Несмотря на несопоставимость масштабов, репрессии против руководящих кадров, проведенные в 1949 году, имели то же на­значение, что и «кадровая революция» 1937-1938 годов. Перио­дические перетряски аппарата, физическое уничтожение одних чиновников и выдвижение на их место новых было обычным ме­тодом утверждения и укрепления сталинской диктатуры. При по­мощи таких репрессий решались несколько взаимосвязанных за­дач, имевших ключевое значение для существования и развития диктатуры. Во-первых, обеспечивалось полное подчинение и аб­солютная политическая лояльность чиновников разных уровней. Во-вторых, на приемлемом уровне поддерживалось функциони­рование громоздкой административной машины, эффективность которой в значительной мере была основана на страхе чиновника перед угрозой наказания. В-третьих, проводилась принудитель­ная ротация кадров, массовое выдвижение молодых функционе­ров и избавление от «отработанного», физически изношенного «кадрового материала». В «ленинградском деле» и связанном с ним «деле Госплана» в той или иной степени проявили себя все эти факторы. Наконец, репрессии в Советском Союзе в этот пе­риод служили стимулом и примером для наращивания анало­гичных чисток в странах-сателлитах с целью предотвращения их «югославизации».

Уничтожение «ленинградцев» сопровождалось формировани­ем под контролем Сталина нового баланса сил в Политбюро. Как показали последующие события, группа высших руководителей, вошедших в непосредственное окружение Сталина в конце 1949-1950 годах, составила костяк руководства и в последующие годы, коллективно унаследовав власть после смерти вождя. Объективно «ленинградское дело» открыло дорогу к власти Хрущеву, который на волне этих событий не только закрепился в руководящей груп­пе Политбюро, но в 1955-1957 годах сумел использовать кампанию реабилитации «ленинградцев» против своего главного оппонента Маленкова, возложив на него вину за смерть Вознесенского, Кузне­цова и их подельников.

Вместе с тем «ленинградское дело» не просто изменило персо­нальную конфигурацию высшей власти, но оказало на сталинское окружение более глубокое воздействие. Столкнувшись с первыми после «большого террора» 1930-х годов репрессиями в своей среде, члены Политбюро получили важный политический урок. Прежде всего они убедились, что Сталин, как и раньше, готов применять против своих соратников не только «мягкие» наказания (долж­ностные понижения, выговоры, дискредитация), но и физически уничтожить их. Объективно это было опасно для всех сталинских соратников. Достаточно опытные и искушенные, они не могли не понимать, что каждый новый арест увеличивает угрозу их соб­ственному существованию, даже если временно они получали в ре­зультате уничтожения оппонентов некоторые тактические выгоды. Это, кстати, заставляет усомниться в том, что Маленков или Берия, активно компрометировавшие «ленинградцев», действительно же­лали их физического устранения. Естественный инстинкт полити­ческого самосохранения, несомненно, чрезвычайно развитый у всех сталинских соратников, после «ленинградского дела» заставлял их действовать особенно аккуратно и взвешенно, не переходя опреде­ленную грань соперничества и взаимной дискредитации в глазах Сталина. Страх перед непредсказуемыми репрессиями объективно сплачивал членов руководящей группы против Сталина и создавал основу для постепенного формирования в рамках сталинской дик­татуры элементов «коллективного руководства».

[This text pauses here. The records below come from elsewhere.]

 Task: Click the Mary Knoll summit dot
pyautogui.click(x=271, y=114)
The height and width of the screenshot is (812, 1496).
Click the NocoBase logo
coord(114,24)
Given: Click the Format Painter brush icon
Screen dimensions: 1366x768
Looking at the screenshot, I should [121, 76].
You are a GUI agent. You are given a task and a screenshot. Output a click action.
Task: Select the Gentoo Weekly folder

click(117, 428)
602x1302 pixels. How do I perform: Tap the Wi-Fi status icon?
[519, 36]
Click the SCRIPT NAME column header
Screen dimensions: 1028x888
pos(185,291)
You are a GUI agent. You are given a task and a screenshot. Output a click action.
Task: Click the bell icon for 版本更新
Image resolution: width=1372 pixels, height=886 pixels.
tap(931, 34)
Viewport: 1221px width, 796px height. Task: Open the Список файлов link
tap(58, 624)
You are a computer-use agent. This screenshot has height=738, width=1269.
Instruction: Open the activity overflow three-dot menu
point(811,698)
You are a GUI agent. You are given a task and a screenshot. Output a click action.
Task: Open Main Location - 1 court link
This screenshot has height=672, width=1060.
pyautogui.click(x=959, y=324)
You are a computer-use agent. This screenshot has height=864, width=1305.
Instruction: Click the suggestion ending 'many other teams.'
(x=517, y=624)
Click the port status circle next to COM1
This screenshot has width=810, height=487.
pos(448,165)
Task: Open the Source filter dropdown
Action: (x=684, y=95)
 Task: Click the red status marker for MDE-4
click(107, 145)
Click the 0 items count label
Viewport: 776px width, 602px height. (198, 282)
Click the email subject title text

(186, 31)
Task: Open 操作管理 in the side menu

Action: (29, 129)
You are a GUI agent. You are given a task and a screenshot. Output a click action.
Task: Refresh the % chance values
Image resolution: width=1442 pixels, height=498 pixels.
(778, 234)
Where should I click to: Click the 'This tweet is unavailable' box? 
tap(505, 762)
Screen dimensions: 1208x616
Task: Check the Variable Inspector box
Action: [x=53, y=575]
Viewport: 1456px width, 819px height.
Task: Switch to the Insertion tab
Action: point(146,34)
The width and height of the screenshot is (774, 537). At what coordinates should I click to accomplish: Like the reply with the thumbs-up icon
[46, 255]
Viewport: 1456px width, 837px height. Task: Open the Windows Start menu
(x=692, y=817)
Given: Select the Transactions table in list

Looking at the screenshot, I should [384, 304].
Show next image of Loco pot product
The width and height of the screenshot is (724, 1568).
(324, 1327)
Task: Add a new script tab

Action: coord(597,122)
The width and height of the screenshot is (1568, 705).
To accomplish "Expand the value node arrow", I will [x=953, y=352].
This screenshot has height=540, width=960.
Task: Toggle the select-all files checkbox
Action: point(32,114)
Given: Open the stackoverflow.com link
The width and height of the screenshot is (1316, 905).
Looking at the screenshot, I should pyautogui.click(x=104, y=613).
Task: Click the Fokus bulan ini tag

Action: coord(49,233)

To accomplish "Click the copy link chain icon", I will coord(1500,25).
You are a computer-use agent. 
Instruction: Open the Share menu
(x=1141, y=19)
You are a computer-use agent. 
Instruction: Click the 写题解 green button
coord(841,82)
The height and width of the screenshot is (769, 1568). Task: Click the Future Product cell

Глава 4. «КОЛЛЕКТИВНОЕ РУКОВОДСТВО» И СТАЛИНСКИЙ КОНТРОЛЬ


Среди многочисленных событий, оказывавших существенное воздействие на развитие сталинской системы в начале 1950-х годов, необходимо выделить, прежде всего, войну в Корее, начавшуюся 25 июня 1950 года и завершившуюся в июле 1953 года, уже после смерти Сталина. Хотя формально СССР не принимал участие в войне, ограничиваясь тайным предоставлением военных советни­ков и авиации вместе с экипажами, а также массовыми поставка­ми военной техники, фактически это было первое реальное военное противостояние СССР и его коммунистических союзников против США с их союзниками. Более того, война в Корее обострила про­тиворечия между двумя блоками в других регионах мира, прежде всего в Европе.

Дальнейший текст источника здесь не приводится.